Just the other week, I started to feel like I was in a "funk." I couldn't really pinpoint where these "emotions" were coming from, but it was a feeling of being overwhelmed, and not being able to catch up with my things at home (laundry, cleaning, cooking). I even contemplated if it was worth me working at my kids school to have those things get behind. I figured it was going to be so much easier sending my kids to a public school, and this way, I could have the time "I" needed to get back on track.

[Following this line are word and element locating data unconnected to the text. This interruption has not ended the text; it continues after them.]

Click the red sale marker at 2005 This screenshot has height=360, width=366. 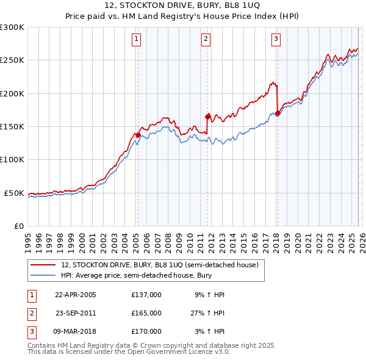point(138,135)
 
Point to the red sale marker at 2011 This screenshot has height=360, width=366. point(208,117)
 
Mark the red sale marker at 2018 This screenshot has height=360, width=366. point(278,113)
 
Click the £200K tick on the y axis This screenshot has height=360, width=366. point(12,94)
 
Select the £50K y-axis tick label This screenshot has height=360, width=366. point(14,193)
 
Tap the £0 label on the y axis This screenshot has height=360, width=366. point(18,226)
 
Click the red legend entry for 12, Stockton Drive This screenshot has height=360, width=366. point(160,265)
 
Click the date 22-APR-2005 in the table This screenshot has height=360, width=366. point(76,295)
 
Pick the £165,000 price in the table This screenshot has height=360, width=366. point(146,313)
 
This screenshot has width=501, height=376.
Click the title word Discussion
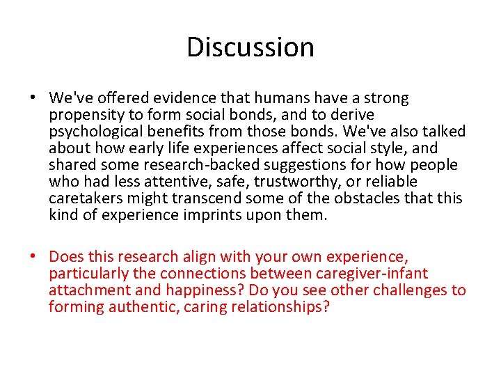[250, 47]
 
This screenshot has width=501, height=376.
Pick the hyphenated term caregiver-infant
[372, 274]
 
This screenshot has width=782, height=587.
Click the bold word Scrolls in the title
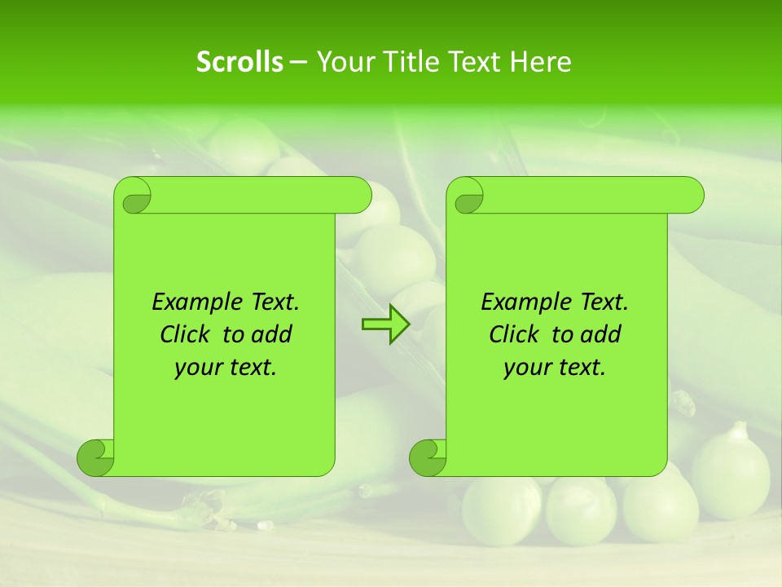[x=239, y=61]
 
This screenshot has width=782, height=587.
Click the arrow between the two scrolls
[x=385, y=324]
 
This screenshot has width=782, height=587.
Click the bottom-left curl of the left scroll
[x=96, y=457]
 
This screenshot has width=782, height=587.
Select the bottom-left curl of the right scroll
[x=428, y=457]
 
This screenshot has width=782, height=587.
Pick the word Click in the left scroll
[x=184, y=335]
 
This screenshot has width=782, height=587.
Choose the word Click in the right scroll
[x=513, y=335]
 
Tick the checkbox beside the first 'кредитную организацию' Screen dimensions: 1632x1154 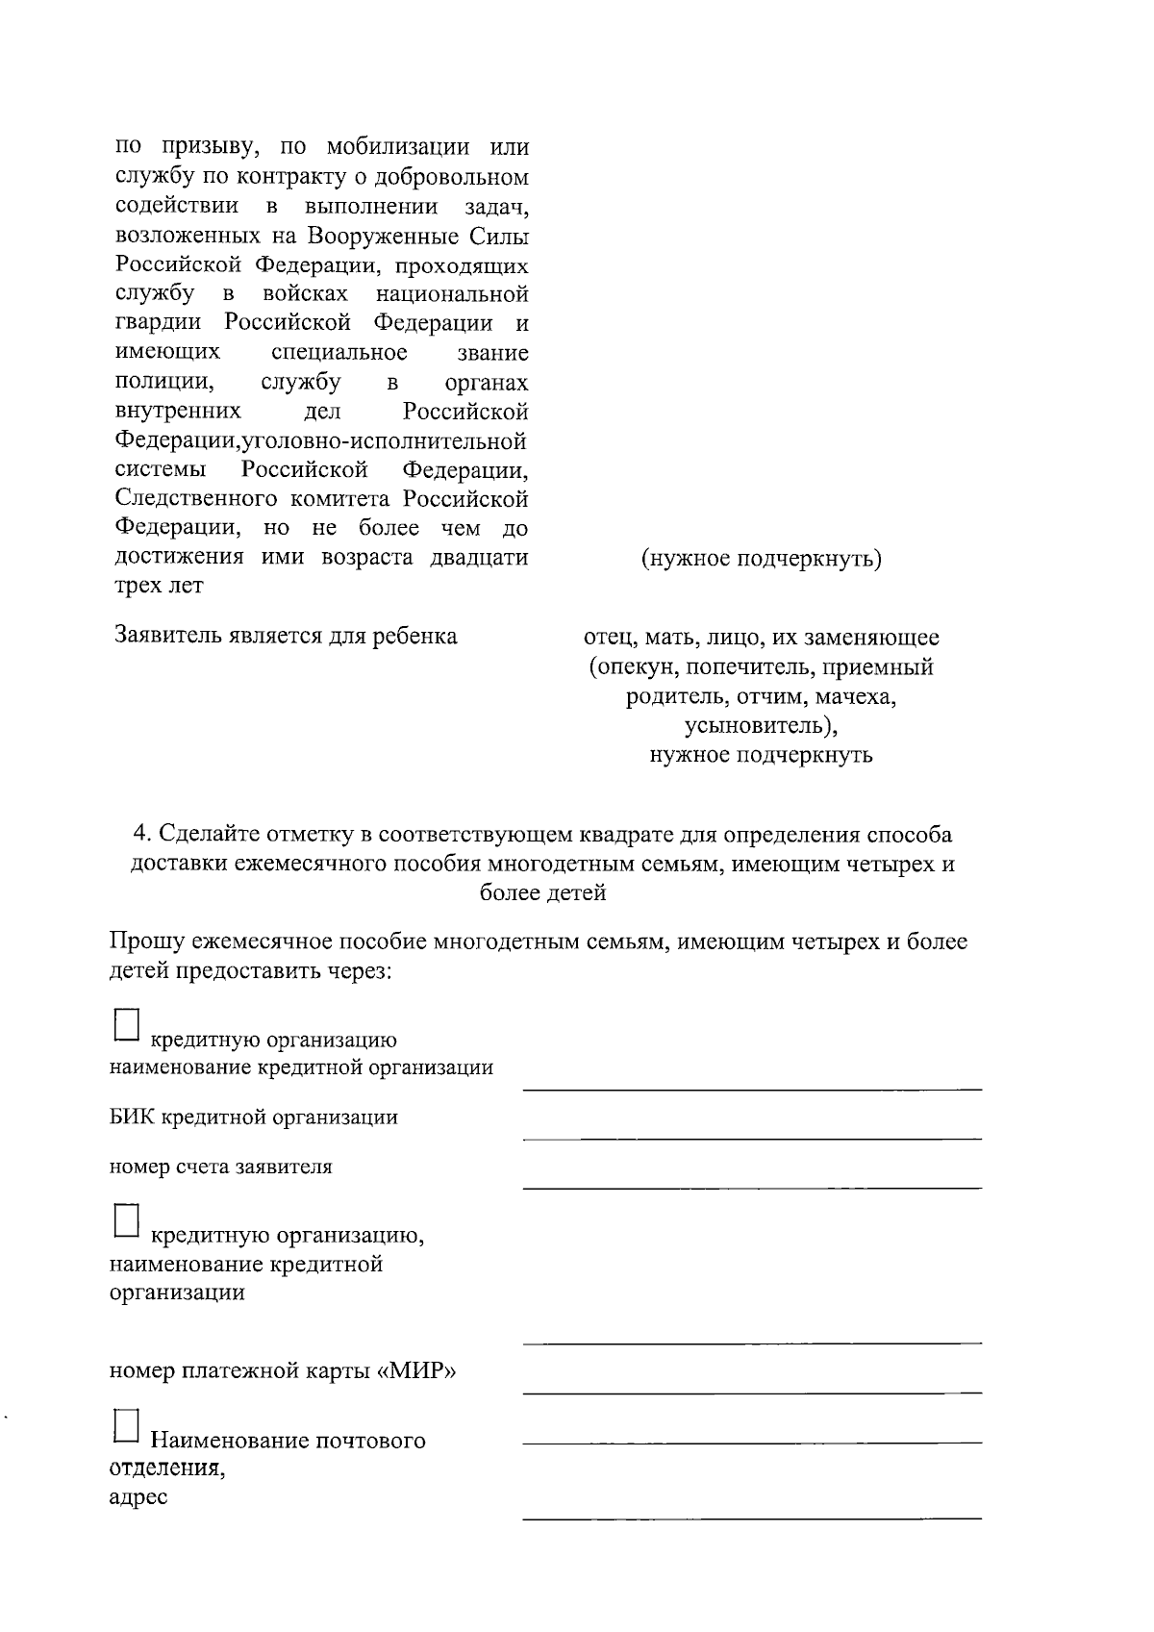pyautogui.click(x=127, y=1025)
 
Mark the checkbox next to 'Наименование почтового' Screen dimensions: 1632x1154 pyautogui.click(x=127, y=1425)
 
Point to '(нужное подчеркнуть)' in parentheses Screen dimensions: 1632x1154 pyautogui.click(x=761, y=559)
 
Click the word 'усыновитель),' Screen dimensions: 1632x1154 pyautogui.click(x=761, y=725)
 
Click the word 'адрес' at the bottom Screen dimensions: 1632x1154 pyautogui.click(x=138, y=1497)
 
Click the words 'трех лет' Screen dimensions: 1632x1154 pyautogui.click(x=159, y=587)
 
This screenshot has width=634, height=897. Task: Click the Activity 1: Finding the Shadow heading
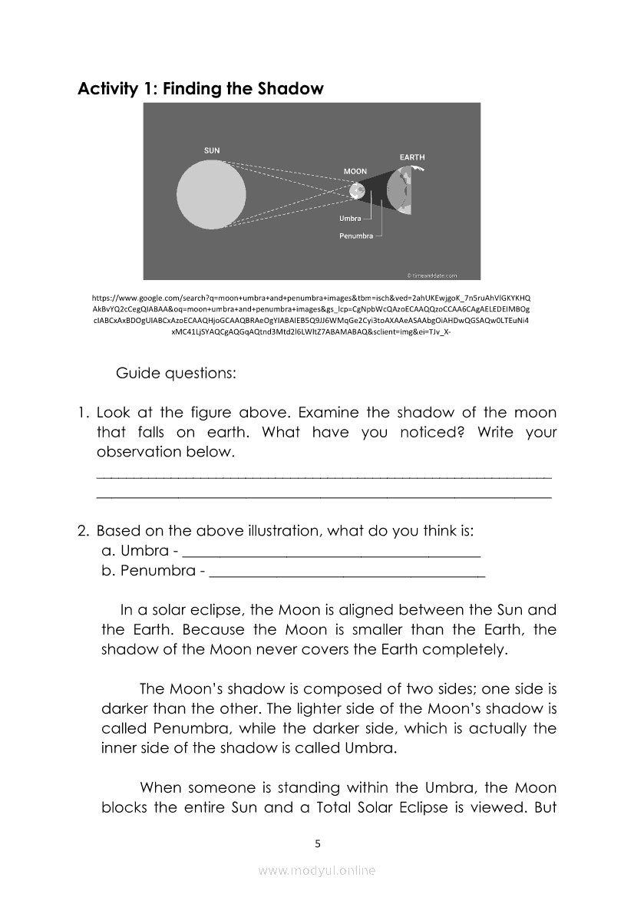tap(200, 89)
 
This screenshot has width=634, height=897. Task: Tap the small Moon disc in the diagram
tap(355, 190)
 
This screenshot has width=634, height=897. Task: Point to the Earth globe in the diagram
tap(405, 190)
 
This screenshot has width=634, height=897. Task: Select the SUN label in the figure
tap(211, 150)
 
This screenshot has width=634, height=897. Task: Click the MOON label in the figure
tap(355, 171)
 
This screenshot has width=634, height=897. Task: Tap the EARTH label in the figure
tap(411, 157)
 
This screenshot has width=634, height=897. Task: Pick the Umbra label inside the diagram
tap(350, 219)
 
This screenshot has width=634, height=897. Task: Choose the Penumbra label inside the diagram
tap(356, 236)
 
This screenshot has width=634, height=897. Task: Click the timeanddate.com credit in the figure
tap(431, 275)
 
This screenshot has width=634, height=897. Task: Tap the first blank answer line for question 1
tap(324, 476)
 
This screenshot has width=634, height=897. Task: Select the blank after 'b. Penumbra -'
tap(347, 572)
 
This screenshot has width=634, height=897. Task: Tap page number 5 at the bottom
tap(317, 843)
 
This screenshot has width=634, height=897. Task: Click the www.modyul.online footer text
tap(317, 871)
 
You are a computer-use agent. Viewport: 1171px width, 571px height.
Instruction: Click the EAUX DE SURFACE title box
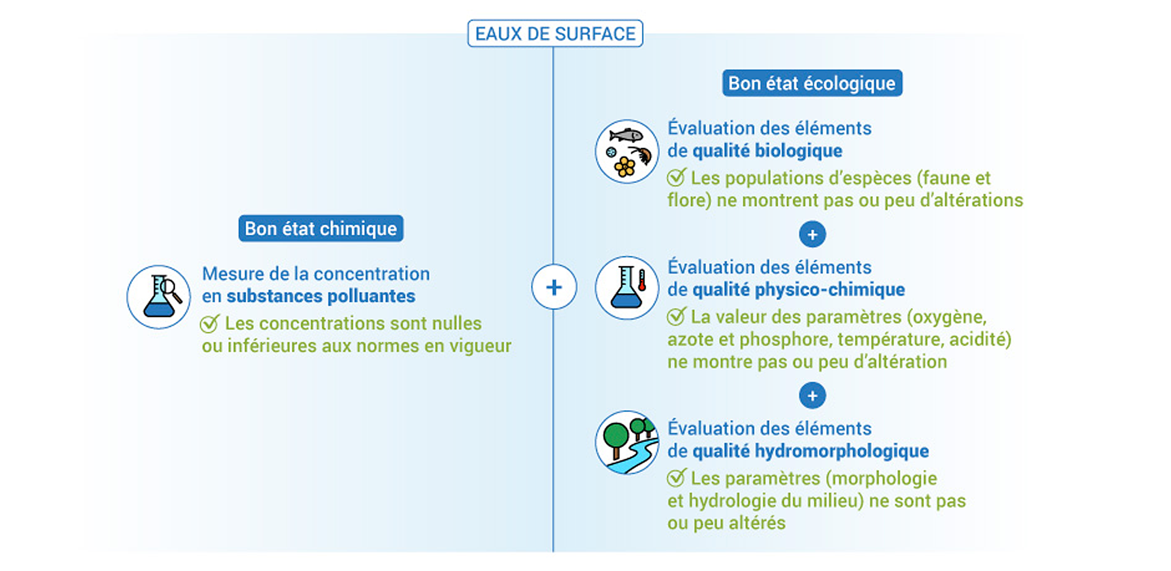tap(555, 33)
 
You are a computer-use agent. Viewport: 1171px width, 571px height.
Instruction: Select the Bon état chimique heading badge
tap(321, 228)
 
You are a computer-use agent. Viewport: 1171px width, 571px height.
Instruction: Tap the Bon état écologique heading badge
tap(812, 83)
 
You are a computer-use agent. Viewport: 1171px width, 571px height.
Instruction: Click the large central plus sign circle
tap(554, 287)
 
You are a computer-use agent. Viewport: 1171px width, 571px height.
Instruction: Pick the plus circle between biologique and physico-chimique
tap(812, 234)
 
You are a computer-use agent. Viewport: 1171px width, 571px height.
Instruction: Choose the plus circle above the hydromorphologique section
tap(812, 395)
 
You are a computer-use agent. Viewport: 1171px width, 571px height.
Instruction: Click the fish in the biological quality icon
tap(626, 135)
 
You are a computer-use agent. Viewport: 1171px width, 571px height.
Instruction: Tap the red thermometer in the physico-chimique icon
tap(642, 280)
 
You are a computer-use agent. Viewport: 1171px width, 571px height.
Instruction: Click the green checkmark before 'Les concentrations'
tap(210, 324)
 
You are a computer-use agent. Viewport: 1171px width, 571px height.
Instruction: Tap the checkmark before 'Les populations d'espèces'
tap(676, 177)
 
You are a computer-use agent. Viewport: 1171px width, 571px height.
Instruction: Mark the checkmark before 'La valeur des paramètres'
tap(676, 316)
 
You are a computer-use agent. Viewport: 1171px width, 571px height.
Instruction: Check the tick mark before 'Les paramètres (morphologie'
tap(676, 478)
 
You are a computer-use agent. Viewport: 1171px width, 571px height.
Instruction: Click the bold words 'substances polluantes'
tap(321, 296)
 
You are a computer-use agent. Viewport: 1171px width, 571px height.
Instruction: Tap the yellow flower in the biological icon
tap(624, 166)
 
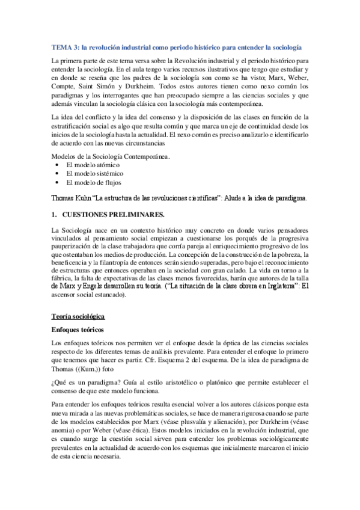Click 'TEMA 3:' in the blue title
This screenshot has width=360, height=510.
click(x=63, y=46)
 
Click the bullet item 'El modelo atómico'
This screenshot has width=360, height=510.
click(x=93, y=164)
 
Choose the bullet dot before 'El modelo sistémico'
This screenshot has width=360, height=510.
click(x=56, y=173)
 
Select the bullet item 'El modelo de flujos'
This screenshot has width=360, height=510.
click(x=94, y=182)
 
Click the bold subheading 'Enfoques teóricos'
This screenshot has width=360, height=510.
click(x=78, y=330)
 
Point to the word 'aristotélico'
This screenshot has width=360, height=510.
click(x=172, y=381)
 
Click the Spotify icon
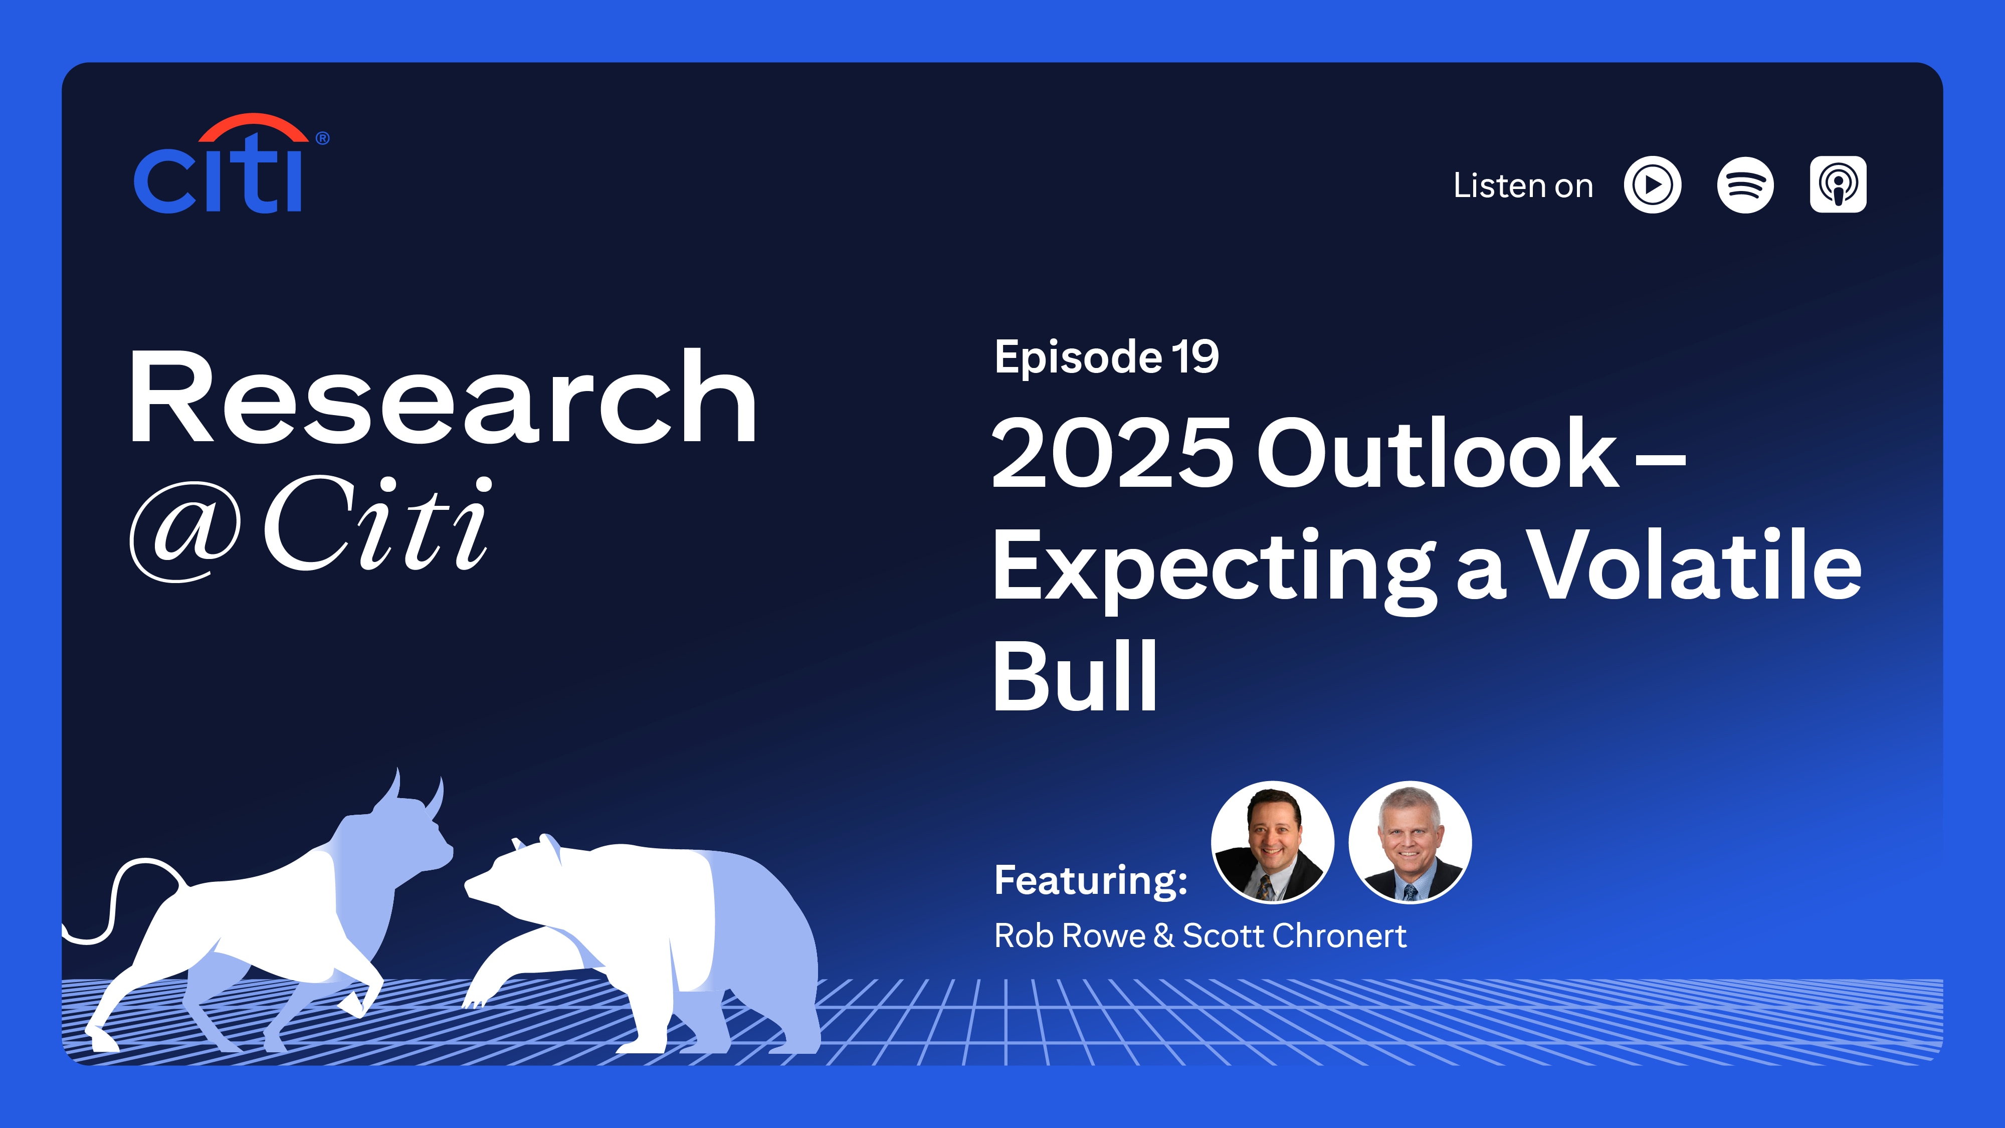(x=1745, y=185)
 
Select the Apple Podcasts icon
(x=1838, y=184)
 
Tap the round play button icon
(x=1653, y=185)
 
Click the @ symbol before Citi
(x=185, y=530)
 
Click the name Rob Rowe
(x=1070, y=935)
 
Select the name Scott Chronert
(x=1294, y=935)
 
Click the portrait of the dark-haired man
(x=1273, y=842)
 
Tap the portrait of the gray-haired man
(x=1410, y=842)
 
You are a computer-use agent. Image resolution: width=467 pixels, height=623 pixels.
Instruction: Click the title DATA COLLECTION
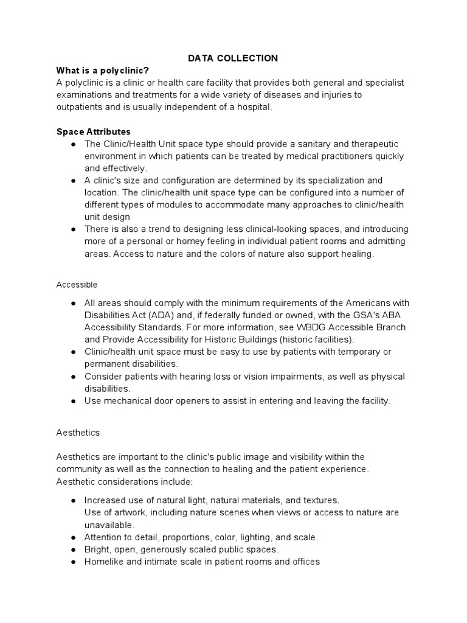[233, 58]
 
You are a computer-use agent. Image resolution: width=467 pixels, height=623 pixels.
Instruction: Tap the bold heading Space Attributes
[94, 131]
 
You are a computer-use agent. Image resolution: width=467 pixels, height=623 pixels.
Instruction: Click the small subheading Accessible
[77, 284]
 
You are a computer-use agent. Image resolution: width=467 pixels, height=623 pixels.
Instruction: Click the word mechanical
[128, 401]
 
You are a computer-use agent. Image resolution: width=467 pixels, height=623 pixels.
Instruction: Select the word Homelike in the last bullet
[103, 562]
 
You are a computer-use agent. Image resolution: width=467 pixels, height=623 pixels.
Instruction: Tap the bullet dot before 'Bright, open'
[73, 549]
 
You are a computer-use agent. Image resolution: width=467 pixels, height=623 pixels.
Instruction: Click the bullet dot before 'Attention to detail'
[73, 537]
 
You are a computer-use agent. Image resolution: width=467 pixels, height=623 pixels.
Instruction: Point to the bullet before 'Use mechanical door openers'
[73, 401]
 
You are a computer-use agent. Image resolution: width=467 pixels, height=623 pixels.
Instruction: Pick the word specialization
[337, 180]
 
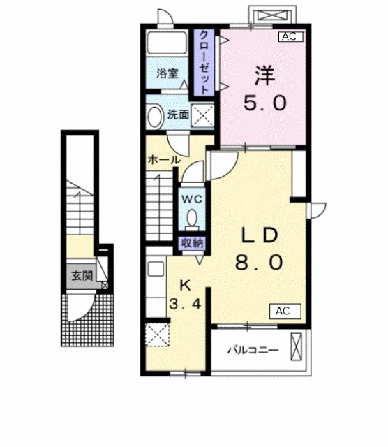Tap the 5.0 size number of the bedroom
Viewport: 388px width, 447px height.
coord(264,103)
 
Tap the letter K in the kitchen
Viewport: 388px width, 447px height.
coord(186,284)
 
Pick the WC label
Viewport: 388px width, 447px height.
coord(192,198)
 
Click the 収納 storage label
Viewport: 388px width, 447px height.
coord(193,243)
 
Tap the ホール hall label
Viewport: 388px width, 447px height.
coord(164,160)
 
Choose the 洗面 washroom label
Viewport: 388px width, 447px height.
coord(178,115)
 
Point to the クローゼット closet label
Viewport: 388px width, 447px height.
coord(206,62)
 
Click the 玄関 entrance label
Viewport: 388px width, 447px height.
coord(82,275)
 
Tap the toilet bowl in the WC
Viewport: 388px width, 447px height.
coord(192,220)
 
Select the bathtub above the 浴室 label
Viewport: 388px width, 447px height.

Then, reality started to sink it, and the Lord was showing me how blessed I am to be in the position that I am in. He reminded me of how I felt with homeschooling and how done I was with that, yet I wasn't ready to send my kids off to school. Only He could have opened those huge doors to answer my hearts desire. My children are getting a wonderful education at a private Christian school, and I am fortunate enough to be there with them. What more could I ask for. I know more than enough woman who would trade places with me in a heartbeat.
Then, just to confirm those "emotions" I was having, I came across something that my friend posted on her Facebook page. I realized that I took my eyes off the Lord, and put them on "me." Looking back, I can see how the enemy was totally trying to discourage me, and make me feel doubtful about everything I was doing.
I would not want to be labeled a "Super Woman" after reading this. I think that title sounds so prideful. What I want to be known for is someone who always wants to be in God's will.